WHAT YOU WILL DO
In the records below, count each line where the word "target" appears, and reply with that number only.

SUPPLIED INFORMATION
"""

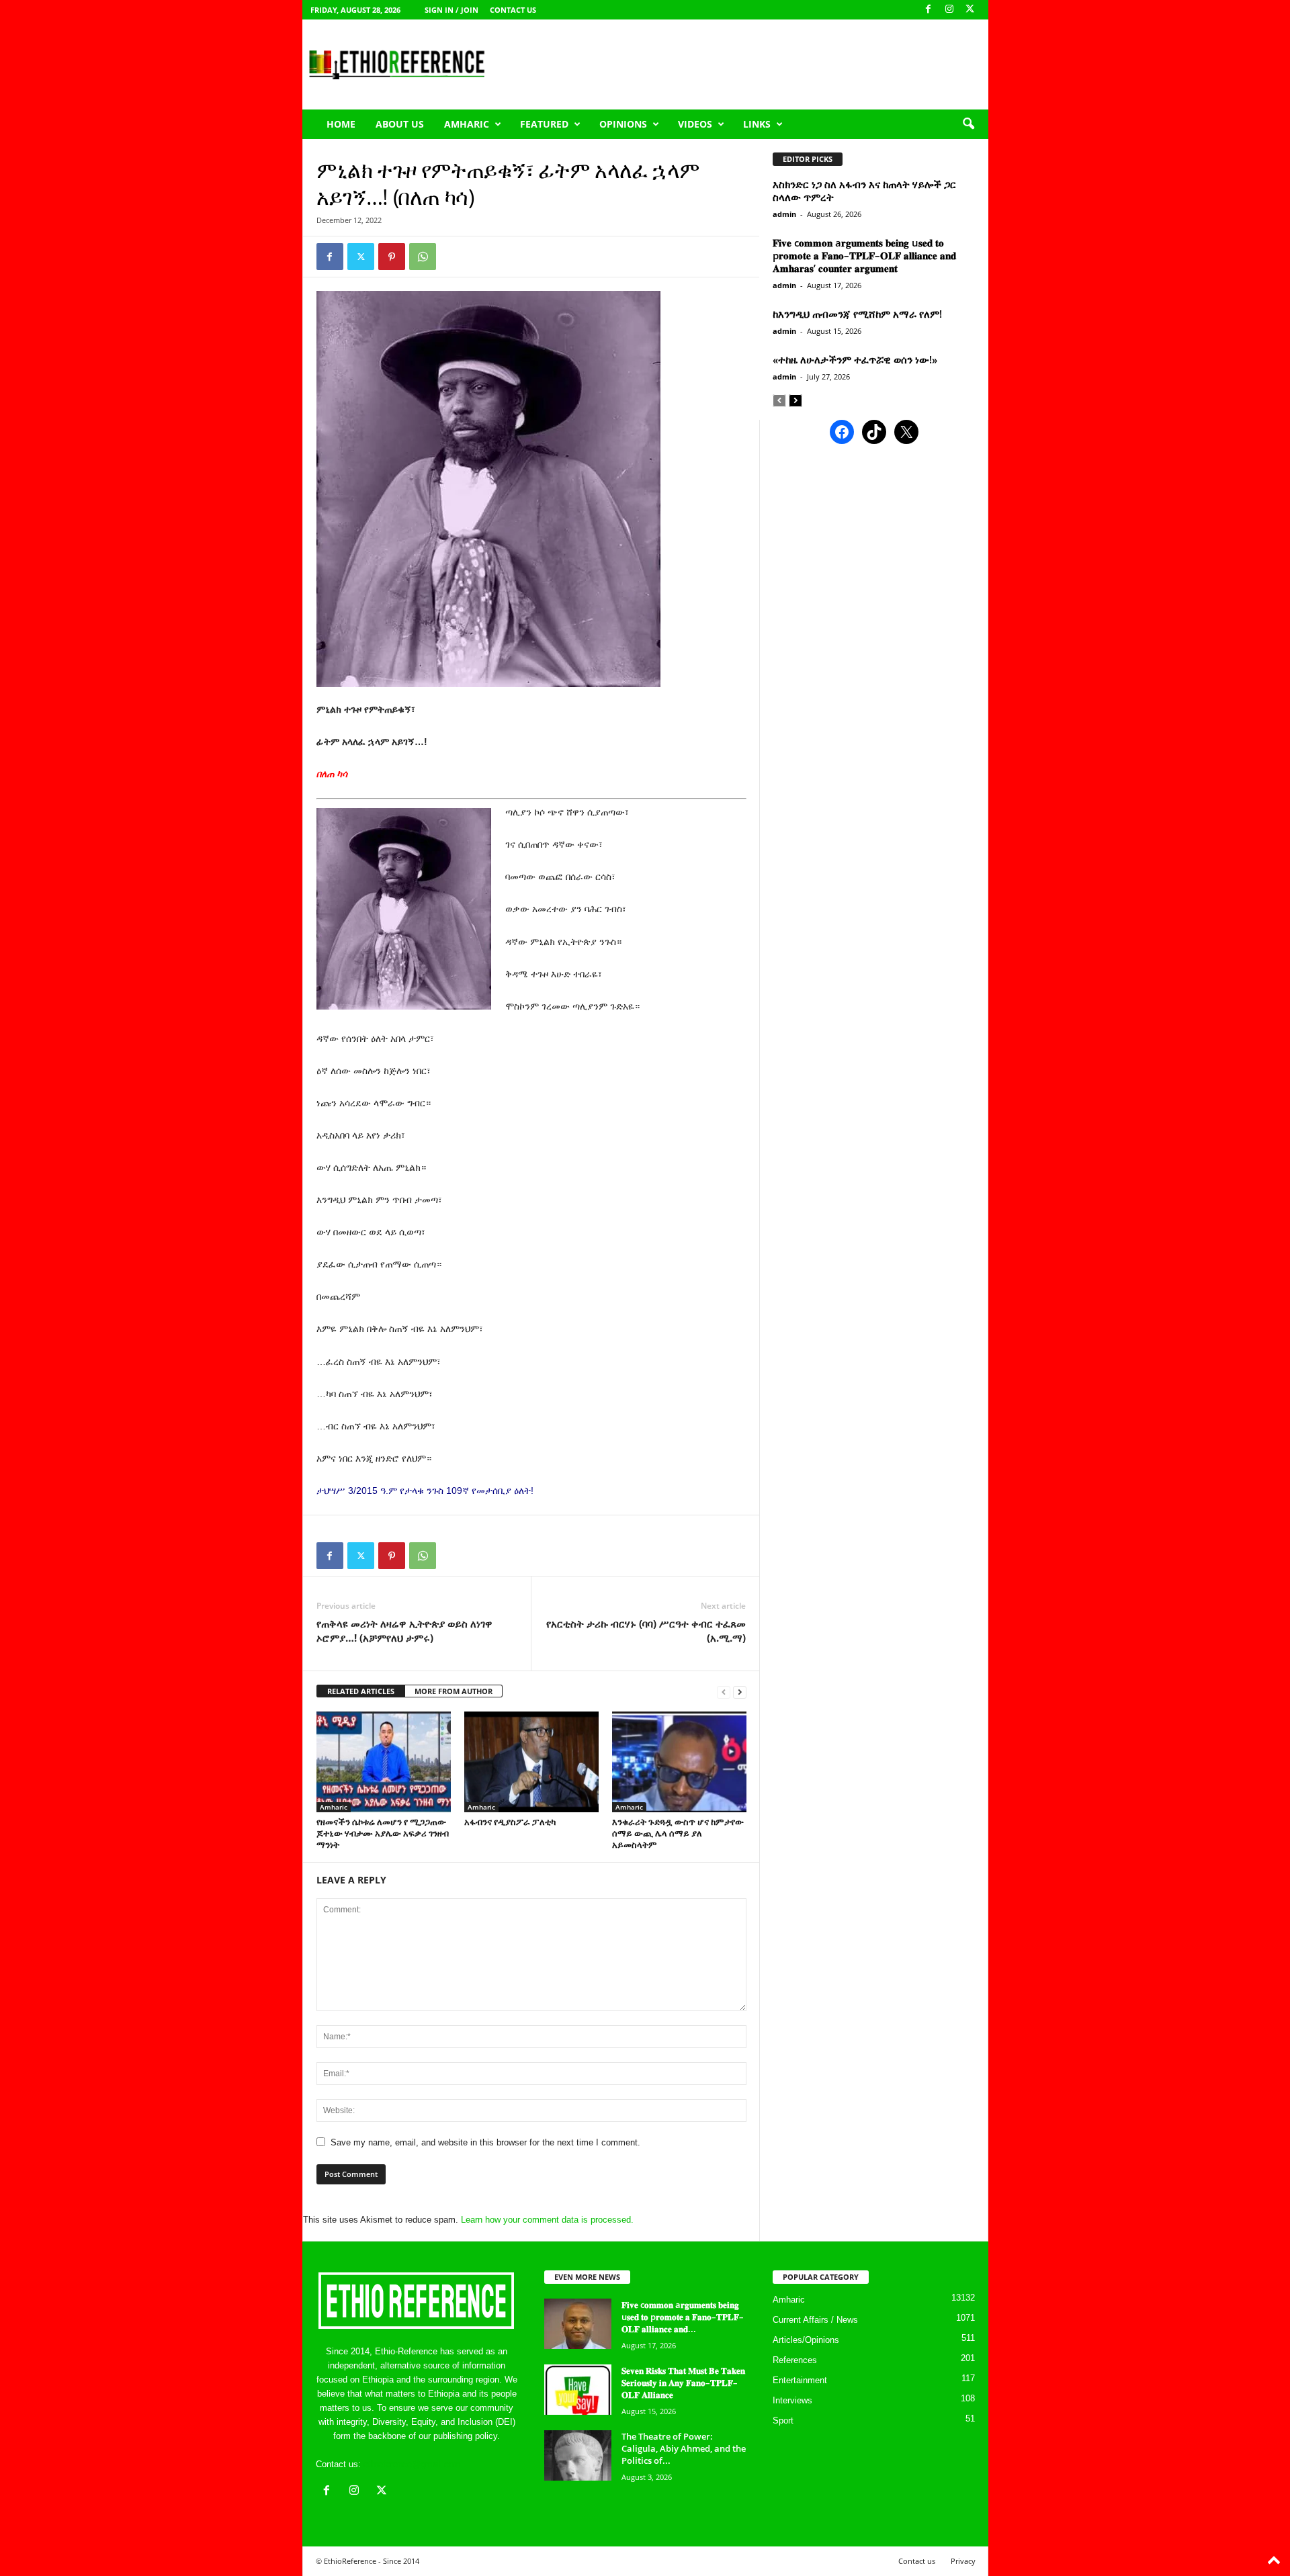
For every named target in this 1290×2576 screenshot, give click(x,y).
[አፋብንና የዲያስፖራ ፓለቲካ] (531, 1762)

"""
"""

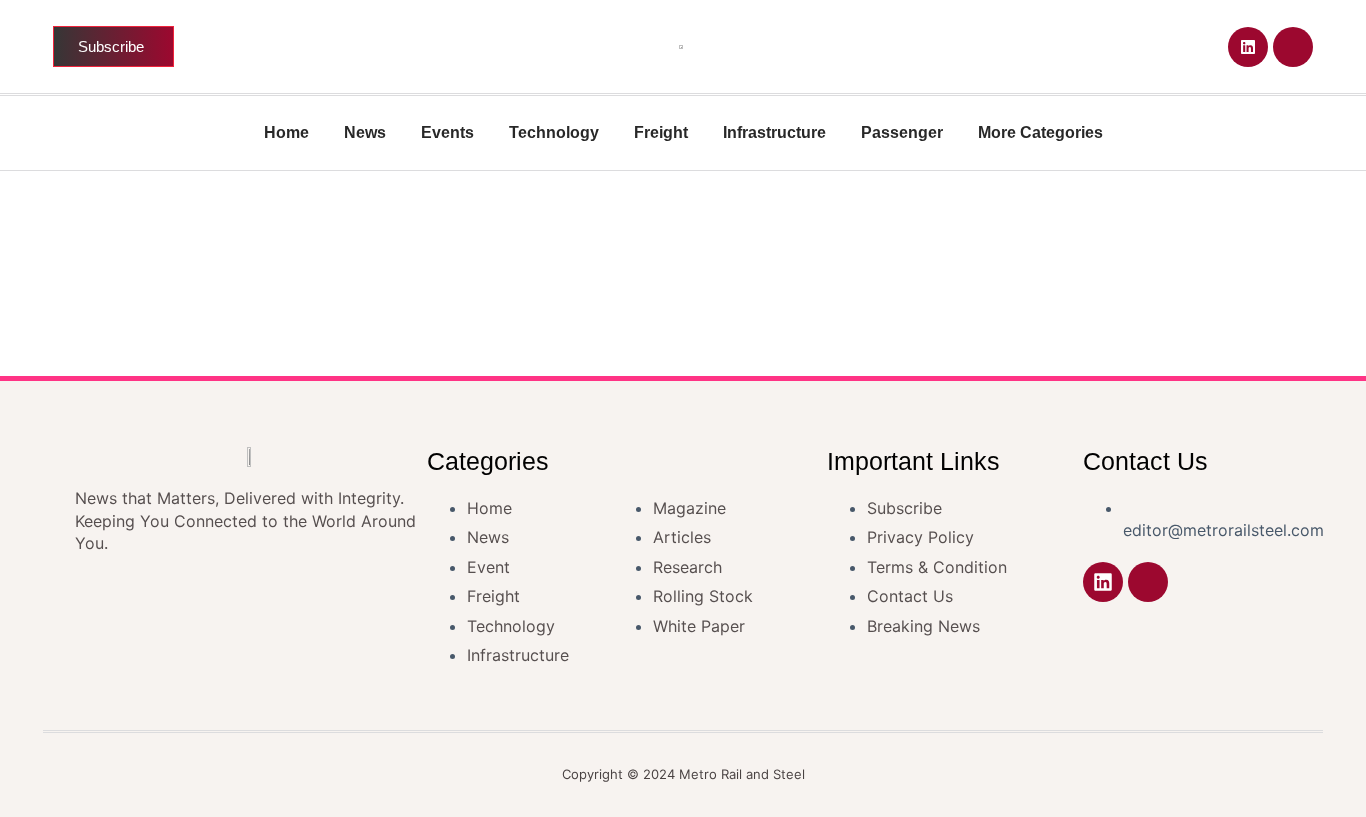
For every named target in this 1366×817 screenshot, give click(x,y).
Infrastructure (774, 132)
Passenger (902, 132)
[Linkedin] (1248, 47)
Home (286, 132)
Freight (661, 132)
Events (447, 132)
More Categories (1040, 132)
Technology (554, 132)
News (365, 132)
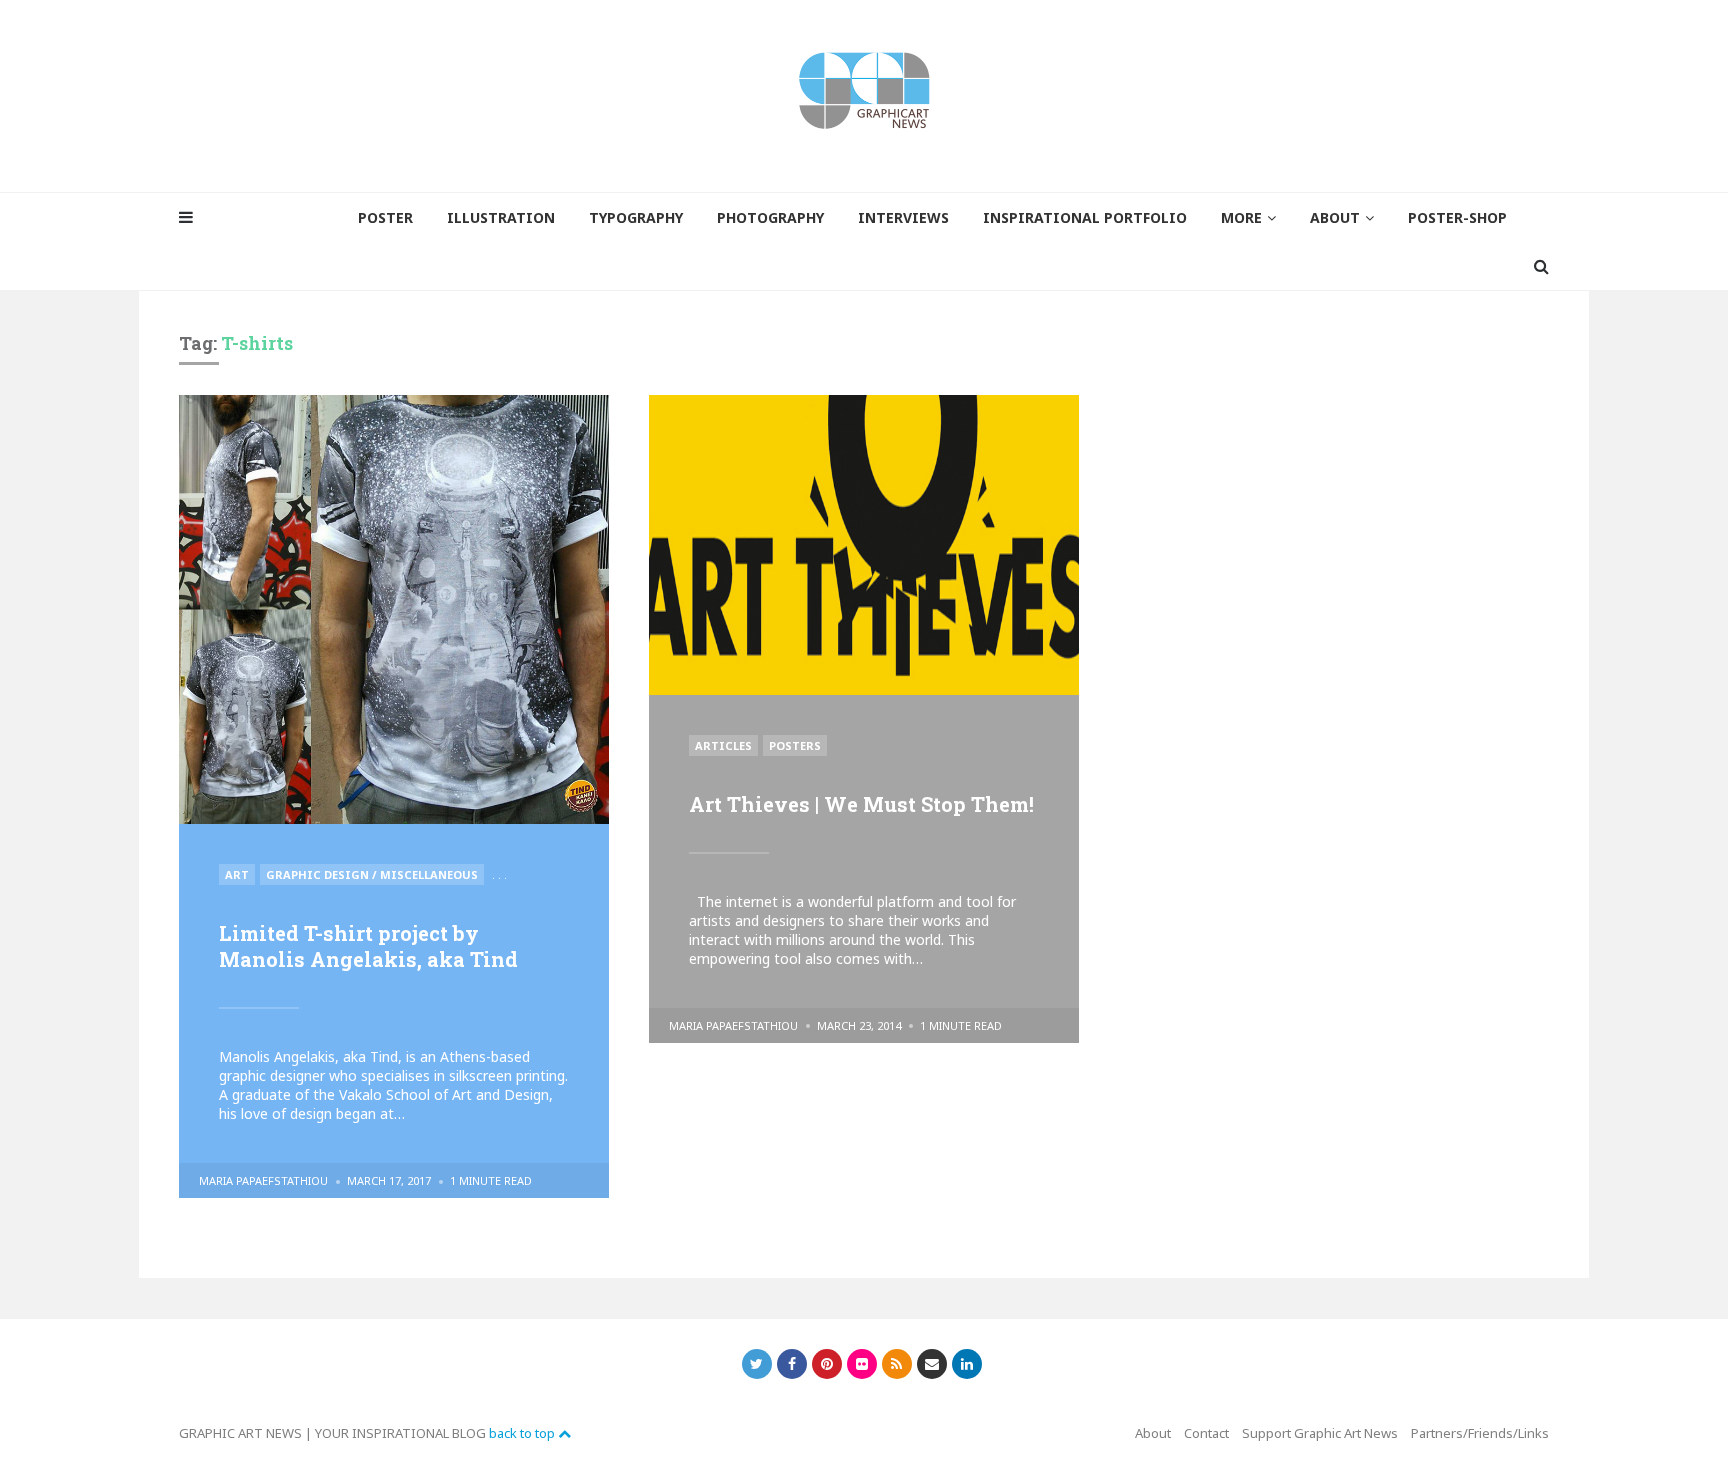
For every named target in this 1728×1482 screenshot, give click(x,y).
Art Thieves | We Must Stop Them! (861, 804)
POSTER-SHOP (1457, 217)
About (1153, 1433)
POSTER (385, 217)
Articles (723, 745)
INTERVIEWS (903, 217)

"""

YOUR SOLUTION
3